Phosphorylation of Calpastatin Negatively Regulates the Activity of Calpain

Abstract

Tenderness is an important characteristic of meat quality. Calpastatin and calpain play important roles in meat tenderization. However, it is not clear how phosphorylation affects the regulation of calpastatin on μ-calpain and, consequently, meat tenderness. Calpastatin with high and low phosphorylation levels were obtained in vitro corresponding to the treatments by protein kinase A (PKA) and alkaline phosphatase. Then, calpain was incubated with calpastatin with different phosphorylation levels, and the effect of calpastatin on calpain activity under different phosphorylation levels was analyzed. The results showed that PKA promoted the phosphorylation of calpastatin, and a high phosphorylation level was maintained during incubation.
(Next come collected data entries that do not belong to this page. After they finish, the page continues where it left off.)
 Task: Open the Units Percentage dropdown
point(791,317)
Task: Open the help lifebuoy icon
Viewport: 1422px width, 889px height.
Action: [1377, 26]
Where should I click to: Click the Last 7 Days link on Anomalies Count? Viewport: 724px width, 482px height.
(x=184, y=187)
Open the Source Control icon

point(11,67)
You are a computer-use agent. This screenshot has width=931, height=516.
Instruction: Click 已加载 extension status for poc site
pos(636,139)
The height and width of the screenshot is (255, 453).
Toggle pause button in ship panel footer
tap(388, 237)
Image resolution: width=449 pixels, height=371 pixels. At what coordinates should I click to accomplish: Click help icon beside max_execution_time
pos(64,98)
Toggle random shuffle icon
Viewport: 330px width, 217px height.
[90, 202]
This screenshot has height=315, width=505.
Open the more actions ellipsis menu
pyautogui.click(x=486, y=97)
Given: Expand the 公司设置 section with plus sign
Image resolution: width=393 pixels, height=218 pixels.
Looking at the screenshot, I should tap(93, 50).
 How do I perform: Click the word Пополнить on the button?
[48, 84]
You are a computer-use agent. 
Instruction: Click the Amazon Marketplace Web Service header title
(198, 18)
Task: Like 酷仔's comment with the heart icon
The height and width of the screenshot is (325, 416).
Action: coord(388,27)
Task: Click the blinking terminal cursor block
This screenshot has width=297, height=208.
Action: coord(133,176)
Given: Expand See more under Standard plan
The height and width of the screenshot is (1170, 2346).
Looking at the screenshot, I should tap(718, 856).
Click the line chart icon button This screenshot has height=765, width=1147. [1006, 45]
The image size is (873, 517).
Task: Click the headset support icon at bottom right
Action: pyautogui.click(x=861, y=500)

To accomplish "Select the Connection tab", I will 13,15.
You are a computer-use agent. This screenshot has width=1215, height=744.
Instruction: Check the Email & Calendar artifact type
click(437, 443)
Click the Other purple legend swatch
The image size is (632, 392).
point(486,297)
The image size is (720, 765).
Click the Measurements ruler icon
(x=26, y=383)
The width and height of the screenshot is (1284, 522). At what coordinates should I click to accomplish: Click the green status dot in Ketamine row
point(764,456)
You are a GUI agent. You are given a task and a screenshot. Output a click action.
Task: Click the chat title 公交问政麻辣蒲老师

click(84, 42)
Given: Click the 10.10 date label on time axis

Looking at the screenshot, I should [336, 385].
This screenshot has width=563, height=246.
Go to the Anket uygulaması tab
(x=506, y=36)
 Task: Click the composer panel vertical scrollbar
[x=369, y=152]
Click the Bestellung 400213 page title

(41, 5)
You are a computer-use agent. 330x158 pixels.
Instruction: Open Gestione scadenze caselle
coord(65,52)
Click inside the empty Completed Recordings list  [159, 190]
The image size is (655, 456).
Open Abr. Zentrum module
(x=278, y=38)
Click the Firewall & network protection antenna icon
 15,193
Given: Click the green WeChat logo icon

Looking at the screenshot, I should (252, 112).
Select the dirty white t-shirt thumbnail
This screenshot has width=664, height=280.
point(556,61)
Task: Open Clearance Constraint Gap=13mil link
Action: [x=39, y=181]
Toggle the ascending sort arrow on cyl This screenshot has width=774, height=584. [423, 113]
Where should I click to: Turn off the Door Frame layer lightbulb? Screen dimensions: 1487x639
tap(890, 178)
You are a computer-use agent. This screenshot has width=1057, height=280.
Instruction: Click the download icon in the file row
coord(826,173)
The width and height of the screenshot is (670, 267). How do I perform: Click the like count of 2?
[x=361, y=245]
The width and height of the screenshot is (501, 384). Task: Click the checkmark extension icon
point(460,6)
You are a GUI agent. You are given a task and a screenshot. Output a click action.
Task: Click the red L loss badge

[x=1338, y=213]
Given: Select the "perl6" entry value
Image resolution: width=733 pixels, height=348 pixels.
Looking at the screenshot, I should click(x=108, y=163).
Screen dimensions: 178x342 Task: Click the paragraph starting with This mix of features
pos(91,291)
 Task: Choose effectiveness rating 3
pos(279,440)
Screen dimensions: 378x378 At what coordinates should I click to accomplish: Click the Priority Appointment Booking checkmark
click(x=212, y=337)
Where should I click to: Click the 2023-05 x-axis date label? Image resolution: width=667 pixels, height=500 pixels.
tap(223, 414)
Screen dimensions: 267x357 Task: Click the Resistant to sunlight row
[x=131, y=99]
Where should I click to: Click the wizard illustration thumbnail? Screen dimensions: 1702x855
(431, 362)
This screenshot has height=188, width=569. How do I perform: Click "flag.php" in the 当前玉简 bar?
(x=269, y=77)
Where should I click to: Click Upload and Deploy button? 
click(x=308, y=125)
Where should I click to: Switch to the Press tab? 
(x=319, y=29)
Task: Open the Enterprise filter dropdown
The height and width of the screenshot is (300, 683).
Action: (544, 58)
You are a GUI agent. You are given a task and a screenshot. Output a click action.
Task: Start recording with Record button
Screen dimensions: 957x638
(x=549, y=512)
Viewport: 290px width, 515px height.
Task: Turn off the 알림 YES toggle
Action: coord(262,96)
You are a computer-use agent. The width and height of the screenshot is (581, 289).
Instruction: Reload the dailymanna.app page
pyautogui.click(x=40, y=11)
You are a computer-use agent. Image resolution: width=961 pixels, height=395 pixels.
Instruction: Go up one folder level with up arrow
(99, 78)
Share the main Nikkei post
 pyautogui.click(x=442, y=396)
The degradation rate of μ-calpain in AP group was higher than that in the other groups, meaning there was lower inhibition of calpastatin on calpain activity. The degradation of calpastatin was lower and its structure was more stable after phosphorylation. One more serine 133 site of calpastatin was identified in PKA group compared with the other groups. Phosphorylation at serine 133 of calpastatin enhanced its inhibition on calpain activity by maintaining its structural stability, thus inhibiting the tenderization of meat.